Whereas several peripheral Euroland markets ground to a halt as a result of the European debt crisis and the related panic, government bonds in core euro countries tend to benefit. German government bonds recorded an interest rate of 2.5% at one stage. Switzerland, being a classic low interest rate country, also posted a new record. Several central banks have had their hopes for a gradual withdrawal from the zero interest rate policy shattered. Due to the debt crisis and the approaching economic downturn, central banks will stick to this policy for the next 12 months, which, together with a subdued inflationary development, should ensure low interest rates into 2011. Bonds should receive downside protection against the continuing expansive monetary policy and economic cooling in the coming 12 months. Nevertheless, there is risk potential in the short term. If nothing else, triple A-rated government bonds are expensive, which means we cannot rule out the risk of a setback. Corporate bonds were also affected by the risk aversion associated with the debt crisis. In the medium term, Bank Sarasin sees more potential for corporate bonds after the rise in credit spreads in Q2 2010 and the improvement in fundamentals.

 

Equities: Summer rally looks likely

Both the stock markets and commodities recorded a significant correction in Q2. The optimism that drove investors in Q1 gave way at the beginning of Q2 due to growth fears linked to the euro debt crisis. However, it was already clear before the crisis escalated that the economic cycle was nearing its peak. Viewed historically, the decline in leading indicators indicates a below-average stock market performance. The current downtrend should come to an end only in H1 2011, together with a stabilisation of the global leading indicators.
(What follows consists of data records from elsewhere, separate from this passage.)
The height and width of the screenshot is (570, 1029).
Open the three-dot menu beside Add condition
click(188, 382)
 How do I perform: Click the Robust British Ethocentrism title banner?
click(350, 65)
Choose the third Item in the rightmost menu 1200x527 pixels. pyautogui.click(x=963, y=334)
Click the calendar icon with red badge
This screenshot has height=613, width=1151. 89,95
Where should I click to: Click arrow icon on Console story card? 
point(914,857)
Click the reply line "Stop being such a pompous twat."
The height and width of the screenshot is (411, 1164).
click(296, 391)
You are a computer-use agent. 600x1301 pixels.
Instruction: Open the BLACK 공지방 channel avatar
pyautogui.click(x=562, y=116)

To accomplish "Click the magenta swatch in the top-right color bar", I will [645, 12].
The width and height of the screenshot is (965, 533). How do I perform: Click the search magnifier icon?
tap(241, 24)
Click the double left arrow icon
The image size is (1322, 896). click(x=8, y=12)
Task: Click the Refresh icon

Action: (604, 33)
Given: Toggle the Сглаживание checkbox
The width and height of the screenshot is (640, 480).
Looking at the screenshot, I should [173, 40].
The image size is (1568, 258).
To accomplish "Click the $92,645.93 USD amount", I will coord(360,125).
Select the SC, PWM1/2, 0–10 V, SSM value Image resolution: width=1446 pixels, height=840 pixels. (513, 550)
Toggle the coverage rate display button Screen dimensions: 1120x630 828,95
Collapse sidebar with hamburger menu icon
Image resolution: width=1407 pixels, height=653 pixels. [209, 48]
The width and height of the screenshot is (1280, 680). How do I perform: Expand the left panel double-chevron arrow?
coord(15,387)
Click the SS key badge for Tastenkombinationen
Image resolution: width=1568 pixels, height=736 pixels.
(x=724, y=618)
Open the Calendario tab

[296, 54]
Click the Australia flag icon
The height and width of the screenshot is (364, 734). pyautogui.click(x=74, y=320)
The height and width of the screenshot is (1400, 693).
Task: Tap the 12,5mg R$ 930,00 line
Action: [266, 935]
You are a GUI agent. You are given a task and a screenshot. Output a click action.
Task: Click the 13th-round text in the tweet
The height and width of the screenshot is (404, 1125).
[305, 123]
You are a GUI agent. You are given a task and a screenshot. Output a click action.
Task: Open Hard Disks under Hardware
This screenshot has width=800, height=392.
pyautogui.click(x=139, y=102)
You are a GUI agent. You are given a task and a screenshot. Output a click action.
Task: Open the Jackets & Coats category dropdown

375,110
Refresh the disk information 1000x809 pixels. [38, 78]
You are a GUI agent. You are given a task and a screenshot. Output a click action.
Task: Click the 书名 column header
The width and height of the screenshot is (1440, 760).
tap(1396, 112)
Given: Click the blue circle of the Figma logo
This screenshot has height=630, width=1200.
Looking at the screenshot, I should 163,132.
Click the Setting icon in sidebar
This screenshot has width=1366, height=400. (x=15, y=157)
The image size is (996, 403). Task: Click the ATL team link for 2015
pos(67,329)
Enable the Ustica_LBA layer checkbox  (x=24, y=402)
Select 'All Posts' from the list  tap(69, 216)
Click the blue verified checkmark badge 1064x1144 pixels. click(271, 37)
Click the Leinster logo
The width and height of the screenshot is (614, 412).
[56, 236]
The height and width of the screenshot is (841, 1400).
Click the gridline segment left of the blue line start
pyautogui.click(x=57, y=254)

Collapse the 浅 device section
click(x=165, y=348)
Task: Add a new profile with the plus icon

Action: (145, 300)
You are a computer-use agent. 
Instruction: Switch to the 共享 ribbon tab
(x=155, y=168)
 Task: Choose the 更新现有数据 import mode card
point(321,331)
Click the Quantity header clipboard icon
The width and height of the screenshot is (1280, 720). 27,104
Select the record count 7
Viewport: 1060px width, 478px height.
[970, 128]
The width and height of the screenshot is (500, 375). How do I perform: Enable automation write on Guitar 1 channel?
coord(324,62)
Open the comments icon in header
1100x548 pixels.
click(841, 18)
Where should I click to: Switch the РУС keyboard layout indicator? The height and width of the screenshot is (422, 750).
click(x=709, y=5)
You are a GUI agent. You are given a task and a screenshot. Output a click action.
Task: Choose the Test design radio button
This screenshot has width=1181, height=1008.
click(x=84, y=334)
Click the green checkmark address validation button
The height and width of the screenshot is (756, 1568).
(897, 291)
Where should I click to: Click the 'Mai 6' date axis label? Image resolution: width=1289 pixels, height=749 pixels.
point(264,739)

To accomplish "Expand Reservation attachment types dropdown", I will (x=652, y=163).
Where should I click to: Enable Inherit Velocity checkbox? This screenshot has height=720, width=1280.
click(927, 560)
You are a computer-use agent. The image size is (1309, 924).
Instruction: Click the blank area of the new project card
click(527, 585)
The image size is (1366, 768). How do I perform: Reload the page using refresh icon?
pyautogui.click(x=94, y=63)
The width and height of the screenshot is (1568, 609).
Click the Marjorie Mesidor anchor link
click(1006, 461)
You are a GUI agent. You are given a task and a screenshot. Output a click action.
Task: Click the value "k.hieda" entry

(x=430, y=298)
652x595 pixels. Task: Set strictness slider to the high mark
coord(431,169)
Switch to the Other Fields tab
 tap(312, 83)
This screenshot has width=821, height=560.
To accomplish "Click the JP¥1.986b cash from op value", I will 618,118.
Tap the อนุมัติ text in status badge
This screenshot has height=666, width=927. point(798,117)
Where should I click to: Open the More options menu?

Nonetheless, Bank Sarasin can identify a number of factors that suggest a countermovement will take place in Q3 2010: first, corporate earnings should spring some positive surprises; second, investor attention should shift from negative to positive news; and lastly, market sentiment indicators are in neutral territory and are thus no longer as optimistic as they were at the beginning of Q2 2010.

 

Emerging market equities are attractive: We favour building up cyclical sectors

Bank Sarasin upgraded the emerging market equity weighting to neutral after the setback in the second quarter. The emerging markets have held up nicely and outperformed the developed markets in recent weeks. Several indications suggest global investors are steadily building up their emerging market equity weighting and are already using small setbacks to enter the market. Emerging market equities are inexpensive and stand to profit the most from a decline in risk aversion. Furthermore, the earnings risks are lower than those associated with US equities. Within Europe, Bank Sarasin focuses on companies in core countries, including Switzerland and the UK. Conversely, the equity markets on the Euroland periphery are burdened by the rising level of risk aversion and the weak euro in the medium term. Hence, investors should avoid equities on the Euroland periphery. A rising level of risk tolerance among investors in Q3 2010 and attractive valuations favour building up cyclical sectors at the expense of defensive sectors. That said, close examination of individual business models will play a decisive role in the success of this strategy.